ACE sometimes gives negative Maximal Correlation values
Maximal Correlation (MC) values should always be between 0 and 1. However, when I calculate the MC values of x1 and x2 with y for values of x1 = [ 1., 2., 3., 4., 5., 6., 7., 8., 9., 10.] x2 = [ 2., 5., 9., 7., 4., 8., 1., 6., 3., 10.] y = [ 3., 9., 11., 8., 4., 15., 14., 20., 30., 32.] I get a negative MC between x2 and y.
Running the same problem using the R library acepack yields an MC value within the proper range.
Python calculation:
def ACE(x, y):
'''
Output MCs: Maximal Correlations (MCs) for each variable x
Input x: list of 1D numpy arrays, one for each input variable
Input y: 1D numpy array of responses
'''
ace_solver = ace.ACESolver()
ace_solver.specify_data_set(x, y)
ace_solver.solve()
MCs = [] # mutual correlations
for i in range(len(x)):
(MC, Pval) = stats.pearsonr( ace_solver.x_transforms[i], ace_solver.y_transform )
MCs.append( MC )
return(MCs)
from ace import ace
from scipy import stats
import numpy as np
x = [np.array([ 1., 2., 3., 4., 5., 6., 7., 8., 9., 10.]), np.array([ 2., 5., 9., 7., 4., 8., 1., 6., 3., 10.])]

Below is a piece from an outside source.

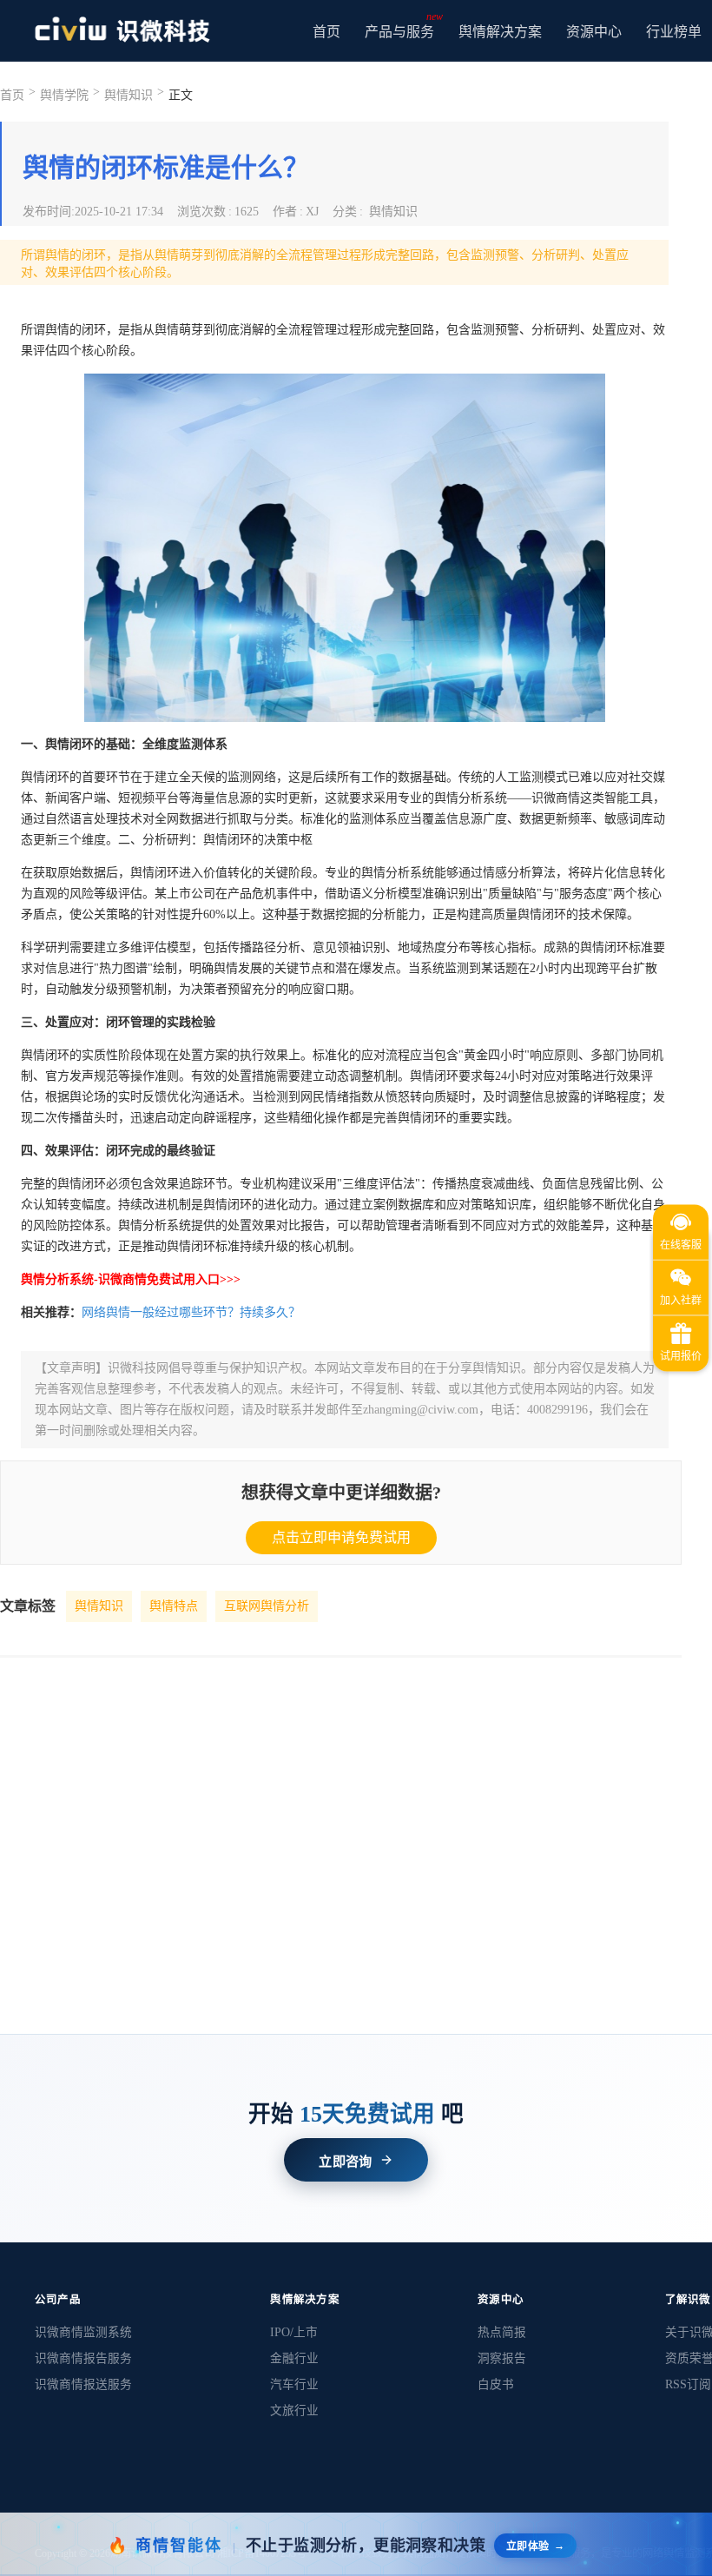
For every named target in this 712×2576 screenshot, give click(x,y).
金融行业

y = np.array([ 3., 9., 11., 8., 4., 15., 14., 20., 30., 32.])
MCs = ACE(x, y)
print('MCs = ', MCs)
yields
MCs = [0.9523, -0.0577]
Meaning the Maximal Correlation value between x2 and y is -0.058.
R acepack calculation:
library(acepack)
x1 = 1:10
x2 = c(2., 5., 9., 7., 4., 8., 1., 6., 3., 10.)
x <- cbind(x1, x2)
y = c( 3., 9., 11., 8., 4., 15., 14., 20., 30., 32.)
ace_model = ace(x, y)
MC = cor(ace_model$tx, ace_model$ty)
yields MC values of
x1 0.9427068
x2 0.3442552
Giving a positive Maximal Correlation value between x2 and y of 0.344
Thanks, great report. That is indeed a defect. I'll look into it.